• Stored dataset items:
Start of Block

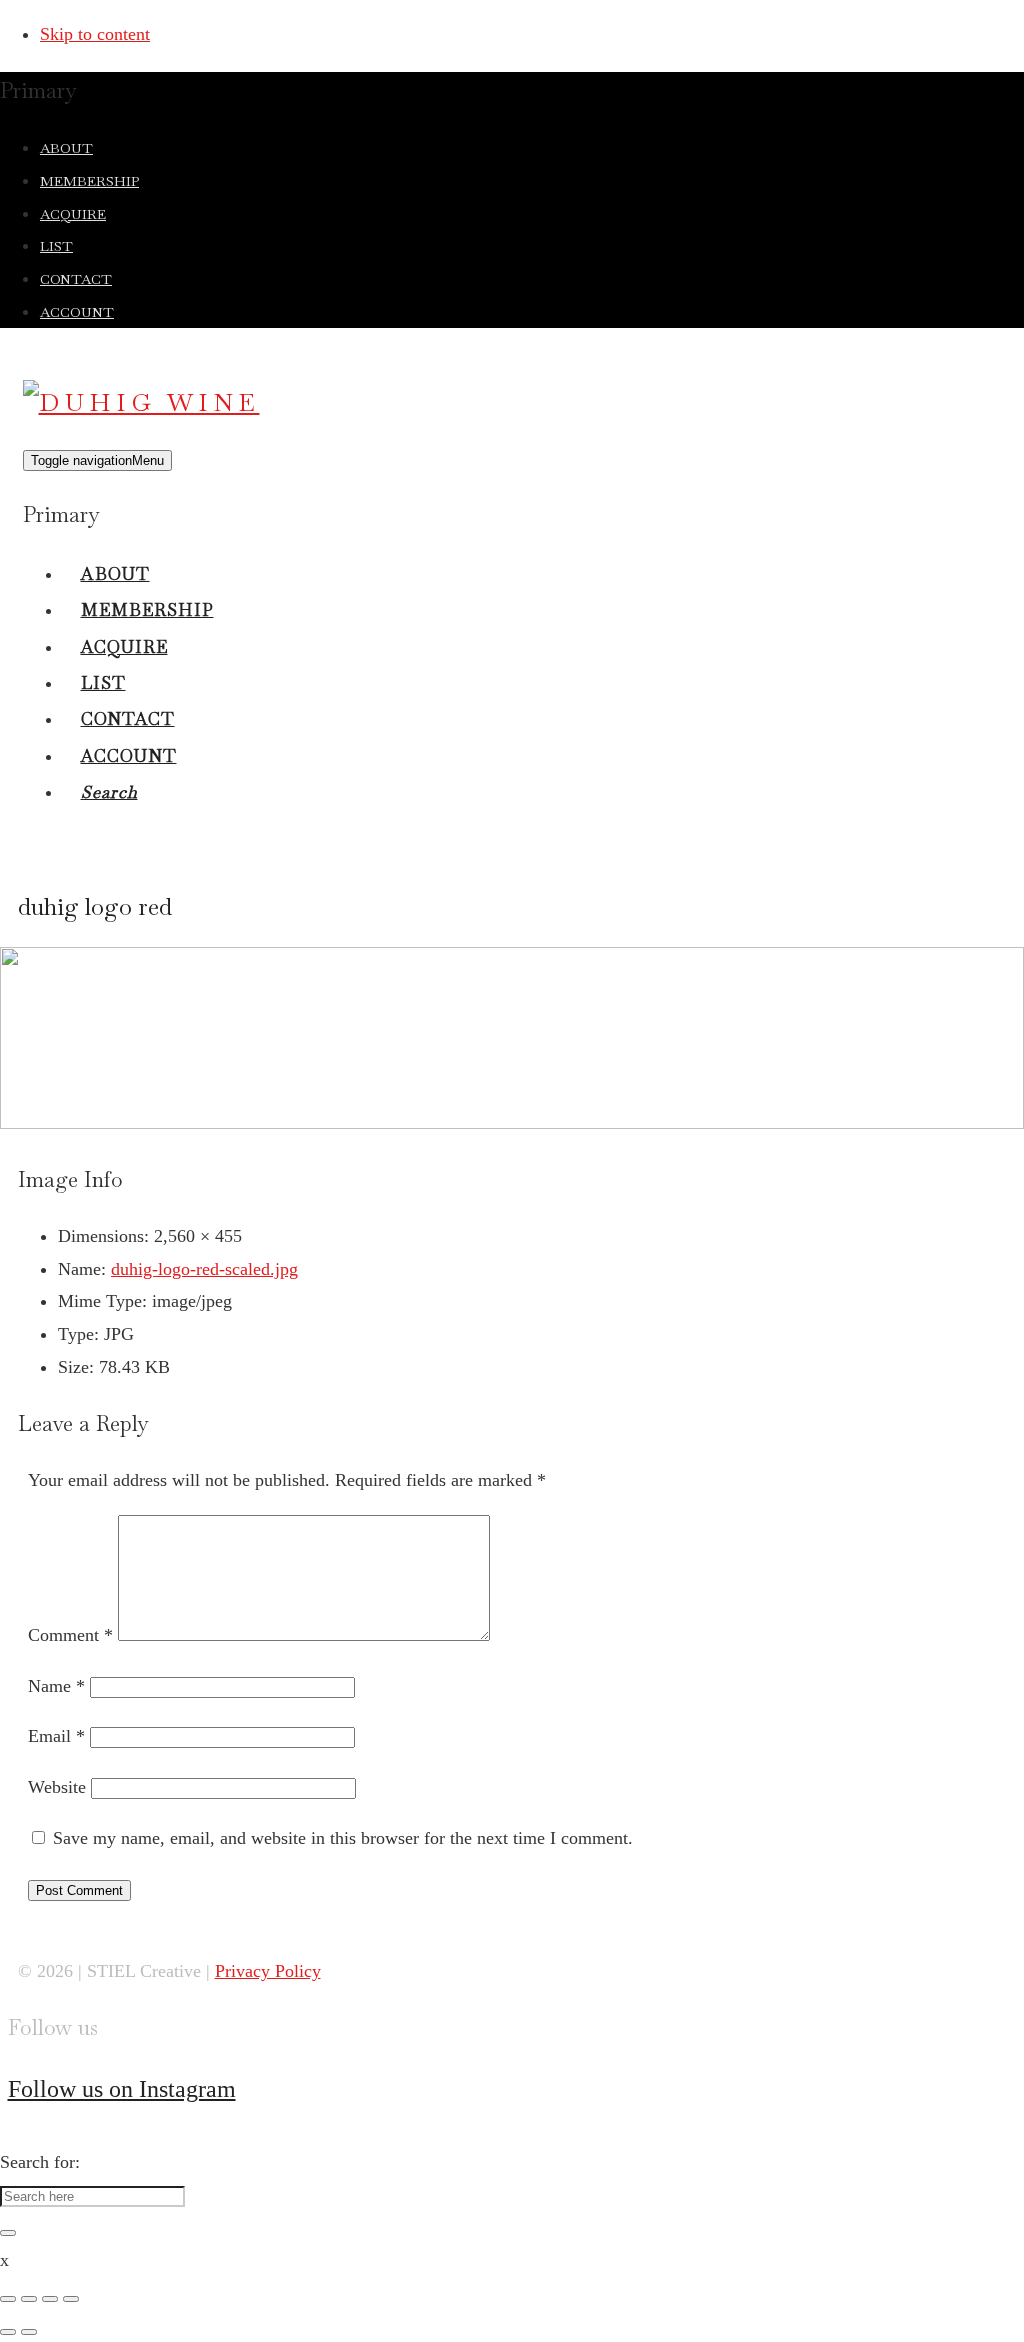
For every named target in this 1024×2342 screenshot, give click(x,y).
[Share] (29, 2299)
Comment (70, 1635)
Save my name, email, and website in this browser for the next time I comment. (343, 1838)
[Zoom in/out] (71, 2299)
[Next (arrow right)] (29, 2332)
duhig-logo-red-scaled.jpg (204, 1269)
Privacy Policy (268, 1971)
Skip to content (95, 34)
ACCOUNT (77, 312)
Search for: (40, 2162)
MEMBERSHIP (89, 181)
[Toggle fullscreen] (50, 2299)
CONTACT (76, 279)
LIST (56, 246)
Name (56, 1686)
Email (56, 1736)
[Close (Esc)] (8, 2299)
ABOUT (66, 148)
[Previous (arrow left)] (8, 2332)
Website (57, 1787)
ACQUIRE (73, 214)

End of Block

Copy the lines of the entries above that mention "this".

For every named target in this 1024×2342 screenshot, give click(x,y).
Save my name, email, and website in this browser for the next time I comment. (343, 1838)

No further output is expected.